▼

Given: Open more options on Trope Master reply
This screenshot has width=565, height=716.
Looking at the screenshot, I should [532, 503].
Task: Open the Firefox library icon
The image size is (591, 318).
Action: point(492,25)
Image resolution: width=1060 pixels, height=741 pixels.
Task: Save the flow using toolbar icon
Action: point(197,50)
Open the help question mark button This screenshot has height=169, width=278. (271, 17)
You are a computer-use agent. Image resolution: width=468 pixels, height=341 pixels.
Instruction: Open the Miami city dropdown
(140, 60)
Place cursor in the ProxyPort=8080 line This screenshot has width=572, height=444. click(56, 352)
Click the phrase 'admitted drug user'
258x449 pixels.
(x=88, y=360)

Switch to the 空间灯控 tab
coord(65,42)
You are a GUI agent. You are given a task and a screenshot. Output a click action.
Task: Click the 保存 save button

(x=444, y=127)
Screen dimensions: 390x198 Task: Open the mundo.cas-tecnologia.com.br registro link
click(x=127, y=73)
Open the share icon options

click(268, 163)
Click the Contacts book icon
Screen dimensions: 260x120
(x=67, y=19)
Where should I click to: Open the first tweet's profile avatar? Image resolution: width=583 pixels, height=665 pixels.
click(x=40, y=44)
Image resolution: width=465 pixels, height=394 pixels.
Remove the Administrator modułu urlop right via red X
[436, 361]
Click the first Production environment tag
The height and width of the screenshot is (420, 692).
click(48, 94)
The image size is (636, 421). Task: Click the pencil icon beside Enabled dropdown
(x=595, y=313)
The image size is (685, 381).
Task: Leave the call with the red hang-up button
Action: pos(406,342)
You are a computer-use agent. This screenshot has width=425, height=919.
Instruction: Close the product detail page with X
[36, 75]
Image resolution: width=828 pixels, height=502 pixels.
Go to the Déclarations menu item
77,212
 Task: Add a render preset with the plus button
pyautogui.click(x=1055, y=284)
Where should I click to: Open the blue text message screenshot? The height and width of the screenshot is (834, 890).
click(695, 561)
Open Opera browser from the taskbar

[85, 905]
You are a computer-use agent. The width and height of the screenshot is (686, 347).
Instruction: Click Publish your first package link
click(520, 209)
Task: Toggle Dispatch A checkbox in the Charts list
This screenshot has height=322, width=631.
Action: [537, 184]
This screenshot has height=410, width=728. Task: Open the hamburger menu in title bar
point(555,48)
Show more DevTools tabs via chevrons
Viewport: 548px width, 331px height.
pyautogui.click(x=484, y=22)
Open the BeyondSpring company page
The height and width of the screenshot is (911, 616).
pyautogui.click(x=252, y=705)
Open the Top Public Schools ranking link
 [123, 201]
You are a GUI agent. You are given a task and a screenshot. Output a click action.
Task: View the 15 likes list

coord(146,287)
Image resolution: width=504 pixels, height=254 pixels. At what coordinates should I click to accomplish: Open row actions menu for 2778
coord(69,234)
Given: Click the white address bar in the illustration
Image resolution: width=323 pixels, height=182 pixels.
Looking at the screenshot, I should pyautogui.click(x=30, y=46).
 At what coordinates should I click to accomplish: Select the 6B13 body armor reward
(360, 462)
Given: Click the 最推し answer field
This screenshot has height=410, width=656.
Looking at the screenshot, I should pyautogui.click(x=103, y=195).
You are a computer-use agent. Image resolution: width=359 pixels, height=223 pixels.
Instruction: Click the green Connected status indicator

▲

● Work required: Retype the entries above exactly as they appear.

● Solution to the problem:
Given: Open more options on Trope Master reply
This screenshot has width=565, height=716.
Looking at the screenshot, I should [532, 503].
Task: Open the Firefox library icon
The image size is (591, 318).
Action: point(492,25)
Image resolution: width=1060 pixels, height=741 pixels.
Task: Save the flow using toolbar icon
Action: point(197,50)
Open the help question mark button This screenshot has height=169, width=278. (271, 17)
You are a computer-use agent. Image resolution: width=468 pixels, height=341 pixels.
Instruction: Open the Miami city dropdown
(140, 60)
Place cursor in the ProxyPort=8080 line This screenshot has width=572, height=444. click(56, 352)
Click the phrase 'admitted drug user'
258x449 pixels.
(x=88, y=360)

Switch to the 空间灯控 tab
coord(65,42)
You are a GUI agent. You are given a task and a screenshot. Output a click action.
Task: Click the 保存 save button

(x=444, y=127)
Screen dimensions: 390x198 Task: Open the mundo.cas-tecnologia.com.br registro link
click(x=127, y=73)
Open the share icon options

click(268, 163)
Click the Contacts book icon
Screen dimensions: 260x120
(x=67, y=19)
Where should I click to: Open the first tweet's profile avatar? Image resolution: width=583 pixels, height=665 pixels.
click(x=40, y=44)
Image resolution: width=465 pixels, height=394 pixels.
Remove the Administrator modułu urlop right via red X
[436, 361]
Click the first Production environment tag
The height and width of the screenshot is (420, 692).
click(48, 94)
The image size is (636, 421). Task: Click the pencil icon beside Enabled dropdown
(x=595, y=313)
The image size is (685, 381).
Task: Leave the call with the red hang-up button
Action: pos(406,342)
You are a computer-use agent. This screenshot has width=425, height=919.
Instruction: Close the product detail page with X
[36, 75]
Image resolution: width=828 pixels, height=502 pixels.
Go to the Déclarations menu item
77,212
 Task: Add a render preset with the plus button
pyautogui.click(x=1055, y=284)
Where should I click to: Open the blue text message screenshot? The height and width of the screenshot is (834, 890).
click(695, 561)
Open Opera browser from the taskbar

[85, 905]
You are a computer-use agent. The width and height of the screenshot is (686, 347).
Instruction: Click Publish your first package link
click(520, 209)
Task: Toggle Dispatch A checkbox in the Charts list
This screenshot has height=322, width=631.
Action: [537, 184]
This screenshot has height=410, width=728. Task: Open the hamburger menu in title bar
point(555,48)
Show more DevTools tabs via chevrons
Viewport: 548px width, 331px height.
pyautogui.click(x=484, y=22)
Open the BeyondSpring company page
The height and width of the screenshot is (911, 616).
pyautogui.click(x=252, y=705)
Open the Top Public Schools ranking link
 [123, 201]
You are a GUI agent. You are given a task and a screenshot. Output a click action.
Task: View the 15 likes list

coord(146,287)
Image resolution: width=504 pixels, height=254 pixels. At what coordinates should I click to accomplish: Open row actions menu for 2778
coord(69,234)
Given: Click the white address bar in the illustration
Image resolution: width=323 pixels, height=182 pixels.
Looking at the screenshot, I should pyautogui.click(x=30, y=46).
 At what coordinates should I click to accomplish: Select the 6B13 body armor reward
(360, 462)
Given: Click the 最推し answer field
This screenshot has height=410, width=656.
Looking at the screenshot, I should pyautogui.click(x=103, y=195).
You are a computer-use agent. Image resolution: width=359 pixels, height=223 pixels.
Instruction: Click the green Connected status indicator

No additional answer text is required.